SHARES in accounting software marketer Reckon slumped yesterday after the disclosure it will be breaking up with US supplier Intuit.
Reckon has been seeking to boost its online presence, but was unable to agree on a strategy with Intuit.
Investors dumped Reckon stock on the news, announced mid-afternoon, with the shares closing down a sharp 6 per cent, shedding 24¢ to finish at $2.24, with more than 2.9 million shares changing hands.
The sell-off wiped out the recent run-up in the share price from the $2.30 mark on improving optimism over its earnings outlook.
”The sharemarket is not our primary consideration,” Reckon chief executive Clive Rabie said. ”We had to decide what is in the best interests of our business.”
Reckon will have full access to the Intuit product suite until February 2014, after which it will be able to market its own variants of Intuit products, which centre on QuickBooks accounting software.
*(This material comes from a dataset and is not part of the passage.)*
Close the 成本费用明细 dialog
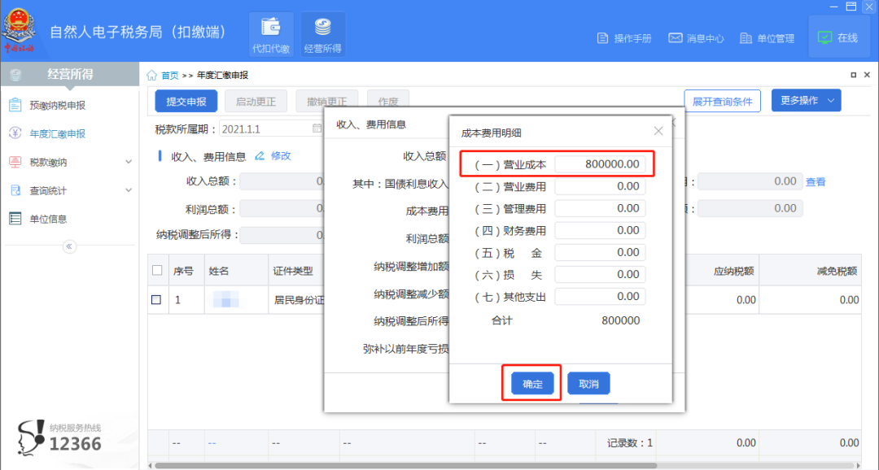 (x=658, y=131)
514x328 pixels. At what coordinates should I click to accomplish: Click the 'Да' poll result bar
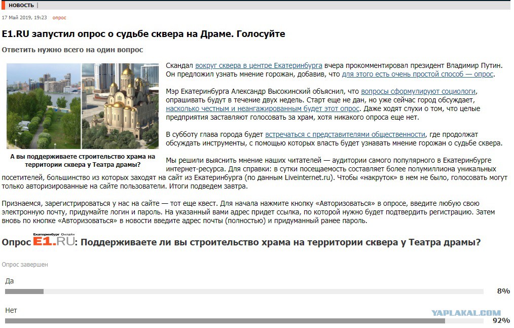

Reckon will save an annual $6 million in royalties to Intuit, but will bear the full cost of developing future products and will not be able to use the QuickBooks name.
Securities analysts were sanguine about the looming shift.
”It’s probably neutral for the shares,” Ord Minnett analyst Brad Dunn said. ”It will take the market time to digest the information.
”It is very generous of Intuit to allow Reckon to augment its product suite in the future, although Reckon will need to rebrand its product.”